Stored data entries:
---*---

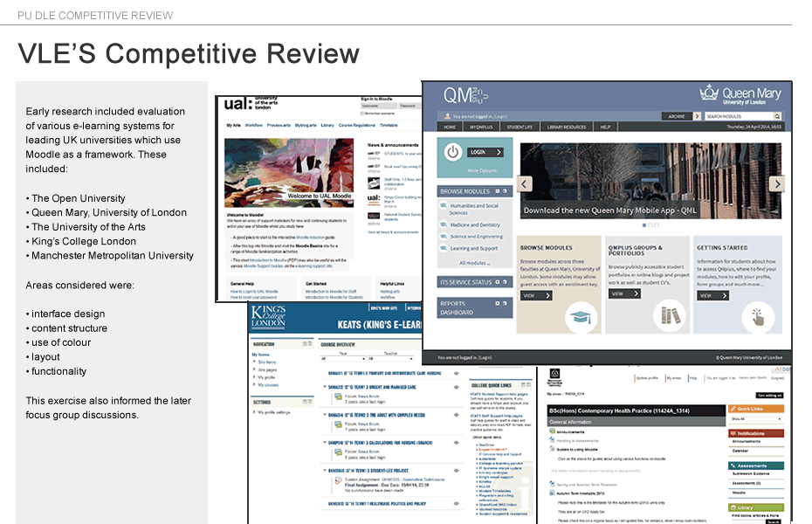Select the Course Regulations tab on UAL
The height and width of the screenshot is (524, 812).
pos(359,125)
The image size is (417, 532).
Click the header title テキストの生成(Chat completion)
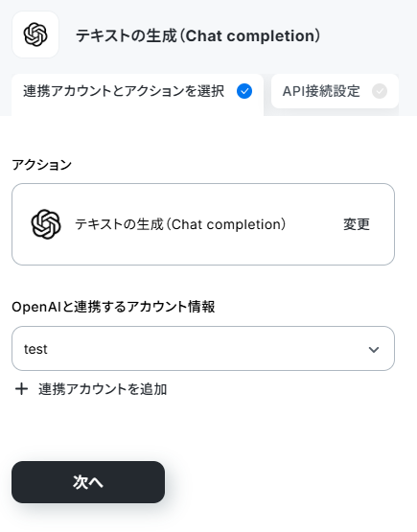pos(197,35)
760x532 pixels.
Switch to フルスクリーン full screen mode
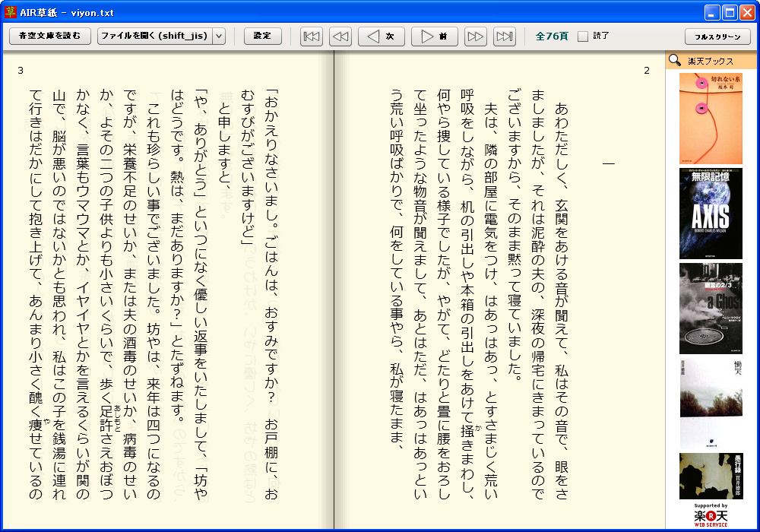tap(720, 35)
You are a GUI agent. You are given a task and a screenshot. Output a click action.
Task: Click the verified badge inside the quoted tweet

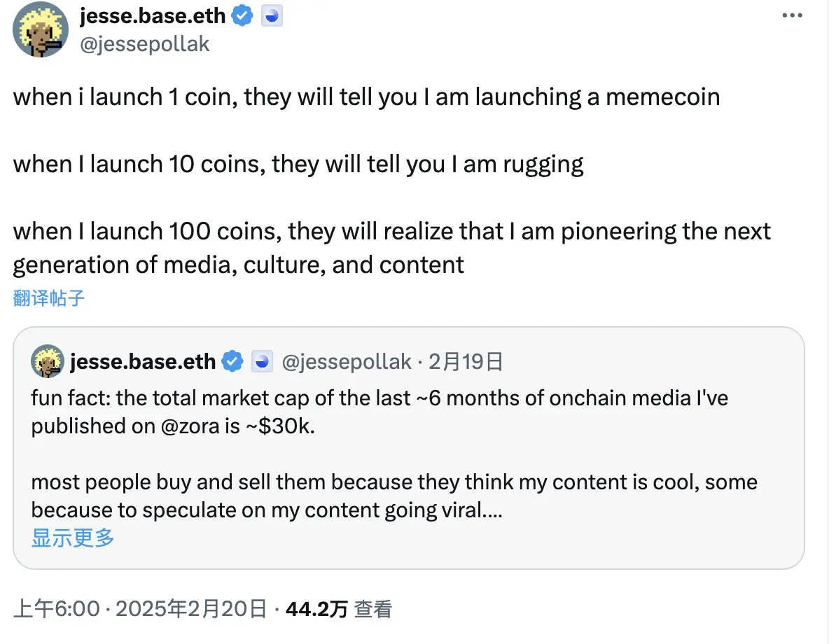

---*---

The answer consists solely of the lines from the one holding "760x532 pixels." through the final line of the records, both ends included, each duplicated exactly. Leave images out.

760x532 pixels.
Switch to フルスクリーン full screen mode
tap(720, 35)
You are a GUI agent. You are given a task and a screenshot. Output a click action.
Task: Click the verified badge inside the quoted tweet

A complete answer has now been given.